## ACTIONS TO TAKE
(1) List every university named in the Tadayoshi Kohno article.
(2) Transcribe the Tadayoshi Kohno article from "He joined the" up to and including "Engineering, and Medicine.".
(3) Go on with the Tadayoshi Kohno article, starting after its final sentence.

## EXCERPT
= Tadayoshi Kohno =

American data and computer security professor

Tadayoshi Kohno is an American computer scientist. He is a professor at Georgetown University. His research concerns computer security and privacy.

==Education and career==
Kohno earned his bachelor of science degree from University of Colorado Boulder in 1999 and his Ph.D. from University of California San Diego in 2006.

Kohno was a professor in the Paul G. Allen School of Computer Science & Engineering at the University of Washington. He also held positions as an adjunct professor in the school of Electrical and Computer Engineering, the School of Information, and the School of Law; associate director for Diversity, Equity, Inclusion, and Access in the Allen School; co-director of the Security & Privacy Research Lab; and co-director of the Tech Policy Lab.

In 2026, Kohno joined Georgetown University's Department of Computer Science and Center for Digital Ethics.

He joined the Electronic Frontier Foundation Technical Advisory Board in 2020 and was an inaugural member of the Cyber Resilience Forum within the National Academies of Sciences, Engineering, and Medicine.

==Awards==
Kohno is a Fellow of the Institute of Electrical and Electronics Engineers (IEEE) and an ACM Fellow. He was listed as part of MIT Technology Review's 2007 Young Innovators Under 35 for his work in creating systems-oriented provable security and was a recipient of the Sloan Research Fellowship in 2008. Kohno has received the IEEE Symposium on Security and Privacy Test of Time Award twice: in 2019 for his work initiating the modern field of medical device computer security (2019) and in 2020 for his work establishing the modern field of automotive computer security (2020) His work in automotive computer security also led to him winning a Golden Goose Award in 2021, an award for federally-funded basic research that is managed by the American Association for the Advancement of Science with bipartisan Congressional support. Kohno received the 2022 Allen School ACM Teaching Award in 2022.

## SUPPLIED DATA
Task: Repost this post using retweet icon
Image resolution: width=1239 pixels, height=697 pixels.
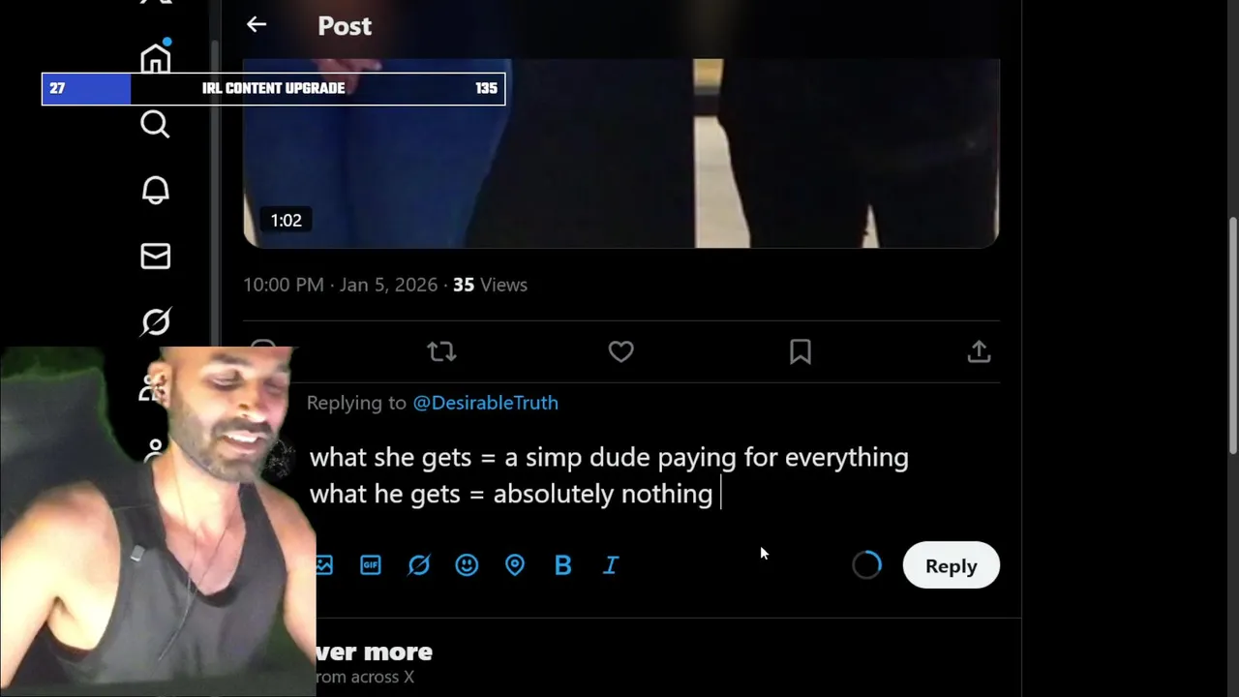Action: 441,351
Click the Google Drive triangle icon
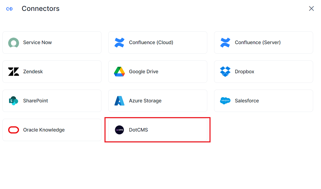Image resolution: width=321 pixels, height=189 pixels. pos(119,72)
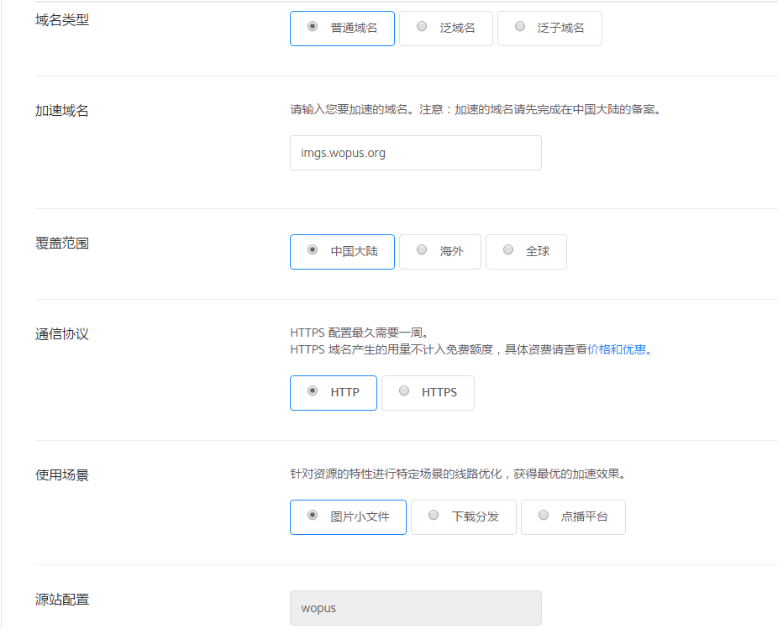Switch communication protocol to HTTPS
The image size is (778, 629).
[x=428, y=392]
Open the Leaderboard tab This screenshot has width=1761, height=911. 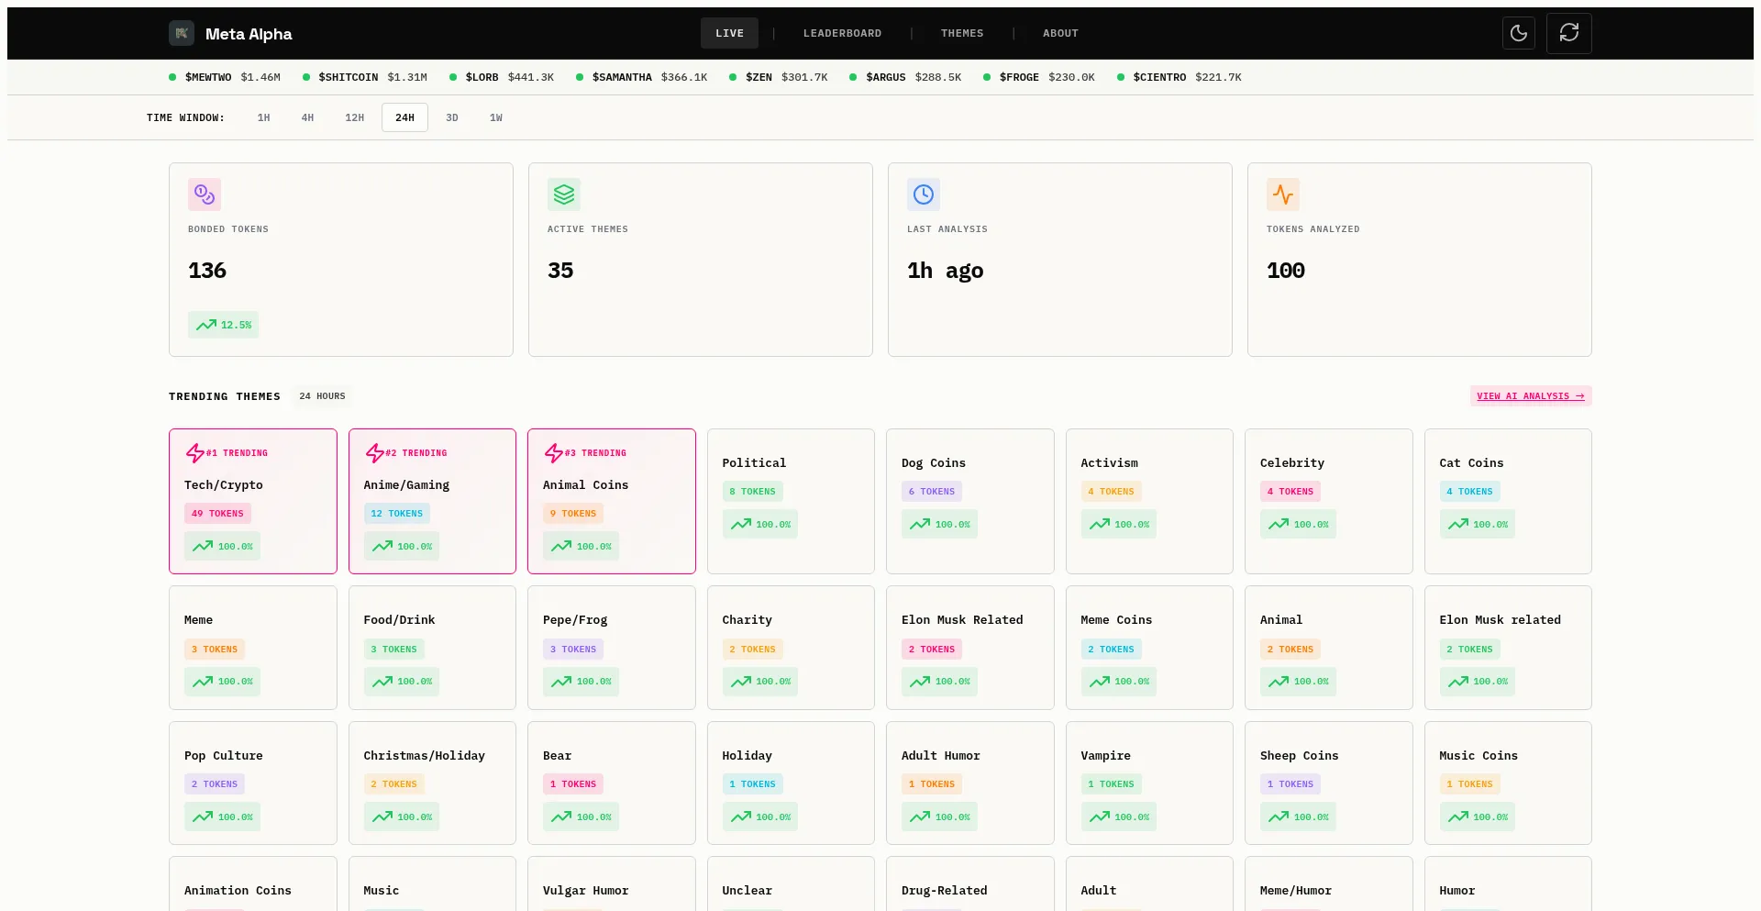pyautogui.click(x=842, y=33)
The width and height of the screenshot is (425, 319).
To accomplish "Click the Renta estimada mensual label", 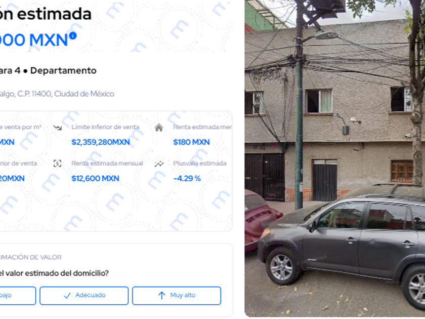I will point(107,163).
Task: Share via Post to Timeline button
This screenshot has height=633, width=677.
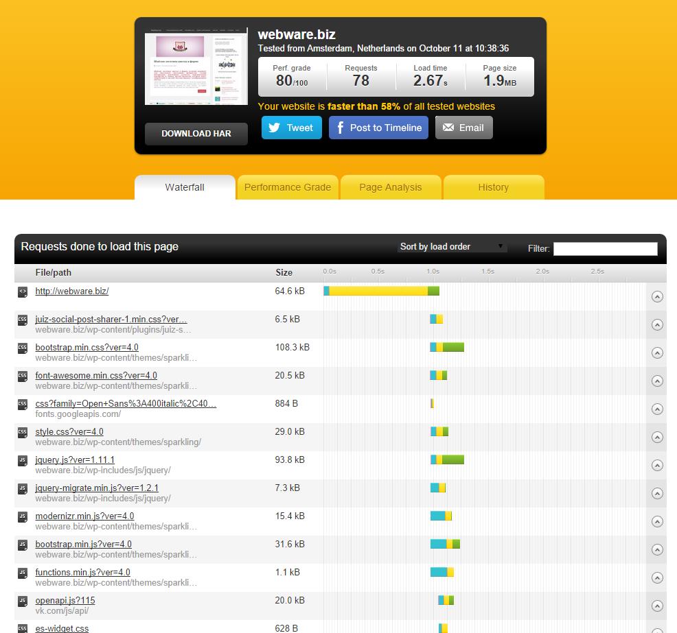Action: click(x=378, y=128)
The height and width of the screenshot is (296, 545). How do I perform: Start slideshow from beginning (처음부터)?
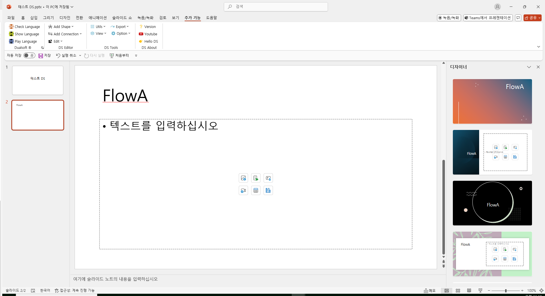119,56
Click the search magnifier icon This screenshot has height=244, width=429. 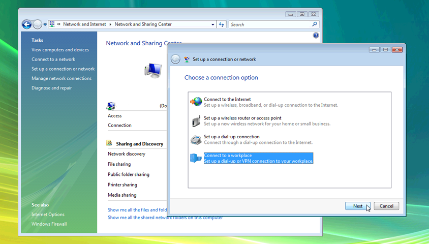point(315,24)
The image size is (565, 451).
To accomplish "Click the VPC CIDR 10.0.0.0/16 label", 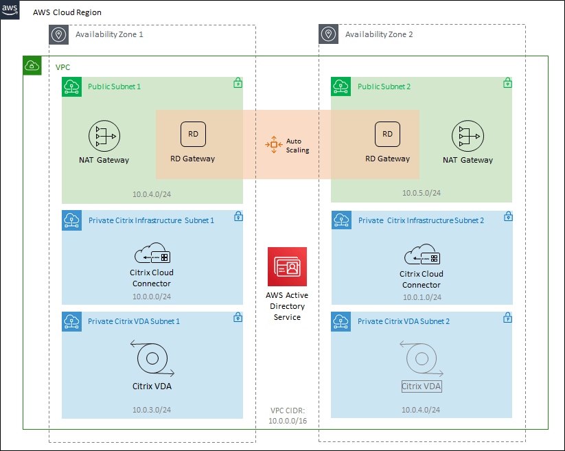I will click(287, 415).
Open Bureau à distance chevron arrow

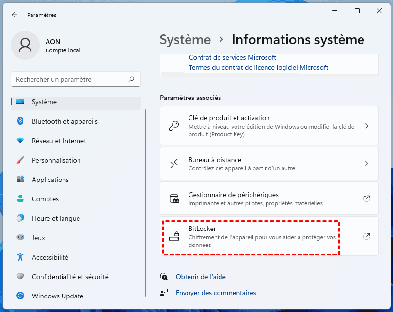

## EXERCISE RESPONSES
(1)
University of Colorado Boulder
University of California San Diego
University of Washington
Georgetown University

(2)
He joined the Electronic Frontier Foundation Technical Advisory Board in 2020 and was an inaugural member of the Cyber Resilience Forum within the National Academies of Sciences, Engineering, and Medicine.

(3)
==Research==
- "Neurosecurity: security and privacy for neural devices," Tamara Denning B.S., Yoky Matsuoka Ph.D., and Tadayoshi Kohno Ph.D., Journal of Neurosurgery. This work coined the term "neurosecurity."
- "Improving the Security and Privacy of Implantable Medical Devices," William H. Maisel, M.D., M.P.H., and Tadayoshi Kohno, Ph.D., New England Journal of Medicine
- "Driverless: Who Is In Control?" Science Museum in London

==Fiction work==
- "Telling Stories: On Culturally Responsive Artificial Intelligence," 2020.
- "Our Reality," a novella written to contribute to discussions on society, racism, and technology, 2021.
- "Off by One," column editor, IEEE Security & Privacy Magazine.